Companies should also consider how issues with internal and external investigations can differ from litigation. A small-scale internal investigation of finance people at headquarters might be easy to handle, with the targets expecting the legal team to access their device. On the other hand, a wide-ranging investigation—perhaps an (FCPA) investigation that involves the entire overseas sales force—can be much more complicated.

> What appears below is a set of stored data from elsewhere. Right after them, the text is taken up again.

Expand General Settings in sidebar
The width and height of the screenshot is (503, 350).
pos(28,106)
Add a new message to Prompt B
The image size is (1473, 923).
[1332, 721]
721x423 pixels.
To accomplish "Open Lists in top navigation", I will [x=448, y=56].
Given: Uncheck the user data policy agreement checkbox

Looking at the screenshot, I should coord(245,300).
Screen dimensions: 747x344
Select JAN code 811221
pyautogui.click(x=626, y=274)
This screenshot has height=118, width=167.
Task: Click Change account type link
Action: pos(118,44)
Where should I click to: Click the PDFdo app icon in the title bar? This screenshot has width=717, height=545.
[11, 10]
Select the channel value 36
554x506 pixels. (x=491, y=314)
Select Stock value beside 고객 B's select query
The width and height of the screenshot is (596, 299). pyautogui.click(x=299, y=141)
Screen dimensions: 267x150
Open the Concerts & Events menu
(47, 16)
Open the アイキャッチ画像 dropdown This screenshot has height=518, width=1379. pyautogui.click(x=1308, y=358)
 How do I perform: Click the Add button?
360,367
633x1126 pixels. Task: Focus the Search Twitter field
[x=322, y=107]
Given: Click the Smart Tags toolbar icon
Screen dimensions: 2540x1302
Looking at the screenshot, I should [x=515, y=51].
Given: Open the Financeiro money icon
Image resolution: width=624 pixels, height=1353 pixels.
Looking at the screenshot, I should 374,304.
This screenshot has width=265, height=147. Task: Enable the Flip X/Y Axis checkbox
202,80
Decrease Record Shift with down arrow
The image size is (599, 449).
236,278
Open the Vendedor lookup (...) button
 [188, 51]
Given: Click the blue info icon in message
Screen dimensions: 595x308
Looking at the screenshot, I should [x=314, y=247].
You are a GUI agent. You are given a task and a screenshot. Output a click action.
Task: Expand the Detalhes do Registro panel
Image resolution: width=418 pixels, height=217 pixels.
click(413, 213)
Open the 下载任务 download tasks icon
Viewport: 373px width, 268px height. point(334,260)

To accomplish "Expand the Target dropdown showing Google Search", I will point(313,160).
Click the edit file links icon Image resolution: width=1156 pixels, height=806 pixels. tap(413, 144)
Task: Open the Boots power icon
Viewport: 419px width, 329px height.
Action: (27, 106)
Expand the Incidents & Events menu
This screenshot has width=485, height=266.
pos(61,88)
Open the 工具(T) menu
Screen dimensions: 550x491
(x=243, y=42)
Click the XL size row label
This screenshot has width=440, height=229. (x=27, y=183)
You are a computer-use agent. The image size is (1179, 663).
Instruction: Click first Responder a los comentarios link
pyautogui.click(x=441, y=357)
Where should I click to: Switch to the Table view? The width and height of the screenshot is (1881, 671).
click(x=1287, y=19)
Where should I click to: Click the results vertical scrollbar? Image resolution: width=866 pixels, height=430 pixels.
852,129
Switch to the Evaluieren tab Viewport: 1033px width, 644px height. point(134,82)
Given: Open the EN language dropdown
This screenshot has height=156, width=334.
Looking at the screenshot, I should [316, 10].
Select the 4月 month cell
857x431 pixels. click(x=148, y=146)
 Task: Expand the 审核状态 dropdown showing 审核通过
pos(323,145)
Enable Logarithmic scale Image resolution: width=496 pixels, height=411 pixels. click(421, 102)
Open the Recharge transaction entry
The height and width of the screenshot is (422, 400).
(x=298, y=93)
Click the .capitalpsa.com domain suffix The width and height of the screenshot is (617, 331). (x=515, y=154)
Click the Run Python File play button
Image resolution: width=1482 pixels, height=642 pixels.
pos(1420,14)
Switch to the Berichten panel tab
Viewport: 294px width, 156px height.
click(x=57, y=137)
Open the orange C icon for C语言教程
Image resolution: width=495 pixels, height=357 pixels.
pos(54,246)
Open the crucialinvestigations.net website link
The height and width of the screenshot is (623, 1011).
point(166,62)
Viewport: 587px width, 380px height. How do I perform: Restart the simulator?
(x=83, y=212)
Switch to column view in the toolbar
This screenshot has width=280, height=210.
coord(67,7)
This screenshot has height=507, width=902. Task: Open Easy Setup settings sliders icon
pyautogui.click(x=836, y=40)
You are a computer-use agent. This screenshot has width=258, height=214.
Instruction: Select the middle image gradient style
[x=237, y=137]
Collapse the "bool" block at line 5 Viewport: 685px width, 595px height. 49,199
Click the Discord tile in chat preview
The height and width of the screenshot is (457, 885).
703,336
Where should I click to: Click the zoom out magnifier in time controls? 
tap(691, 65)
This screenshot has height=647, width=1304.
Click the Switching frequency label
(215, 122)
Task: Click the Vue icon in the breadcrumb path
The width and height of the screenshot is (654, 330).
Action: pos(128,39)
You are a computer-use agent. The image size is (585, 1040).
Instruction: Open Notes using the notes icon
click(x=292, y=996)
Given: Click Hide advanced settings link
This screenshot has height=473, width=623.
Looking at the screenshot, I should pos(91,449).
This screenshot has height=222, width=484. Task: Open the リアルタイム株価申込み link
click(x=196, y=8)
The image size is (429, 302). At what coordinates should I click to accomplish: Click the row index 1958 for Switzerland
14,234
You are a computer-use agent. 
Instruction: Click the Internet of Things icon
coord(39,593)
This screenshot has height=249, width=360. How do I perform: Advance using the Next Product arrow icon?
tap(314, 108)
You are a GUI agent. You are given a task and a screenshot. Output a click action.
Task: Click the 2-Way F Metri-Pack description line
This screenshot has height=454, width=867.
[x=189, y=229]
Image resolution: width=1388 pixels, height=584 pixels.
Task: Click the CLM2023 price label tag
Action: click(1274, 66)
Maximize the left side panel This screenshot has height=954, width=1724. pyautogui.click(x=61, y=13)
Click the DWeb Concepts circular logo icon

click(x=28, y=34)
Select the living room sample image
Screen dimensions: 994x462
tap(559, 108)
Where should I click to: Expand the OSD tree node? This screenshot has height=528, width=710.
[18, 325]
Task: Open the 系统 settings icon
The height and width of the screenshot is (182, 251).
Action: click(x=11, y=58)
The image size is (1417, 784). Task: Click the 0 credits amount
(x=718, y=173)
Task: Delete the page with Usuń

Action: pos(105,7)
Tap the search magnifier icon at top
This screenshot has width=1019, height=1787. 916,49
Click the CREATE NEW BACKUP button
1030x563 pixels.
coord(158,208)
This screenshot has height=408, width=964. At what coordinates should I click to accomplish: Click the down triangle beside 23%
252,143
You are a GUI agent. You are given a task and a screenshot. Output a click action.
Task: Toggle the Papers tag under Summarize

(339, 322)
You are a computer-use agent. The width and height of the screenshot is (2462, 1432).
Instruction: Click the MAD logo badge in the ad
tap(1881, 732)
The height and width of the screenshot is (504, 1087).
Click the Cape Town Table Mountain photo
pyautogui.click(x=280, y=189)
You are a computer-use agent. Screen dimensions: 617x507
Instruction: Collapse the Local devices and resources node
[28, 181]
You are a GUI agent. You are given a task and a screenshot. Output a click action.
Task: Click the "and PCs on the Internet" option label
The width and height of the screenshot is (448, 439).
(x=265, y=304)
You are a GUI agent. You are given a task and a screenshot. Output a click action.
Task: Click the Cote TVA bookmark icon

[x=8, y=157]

Policies around mobile device usage, particularly around BYOD, should be airtight. Employees need to understand their employer’s expectations around usage and data on devices, particularly the question of access, remote wiping and the company’s rights to demand the surrender of the device if necessary. Most employees have a heightened expectation of privacy for what they do on their mobile devices; it is critical to disavow them of the notion that work they do on their own device—or anything they do on a company-issued device—is private.

Conclusion

For many in-house counsel, IT and security professionals, the issues involved with mobile device data can seem overwhelming and hopelessly complex. However, ignoring mobile devices as a required source of e-discovery and investigative data is extremely risky, and waiting to react to the problem until after it happens could be costly. Instead, a proactive mobile device e-discovery and investigative strategy incorporating experienced partners inside and outside the company is crucial for organizations wishing to both protect themselves and gain insight into their own data sources.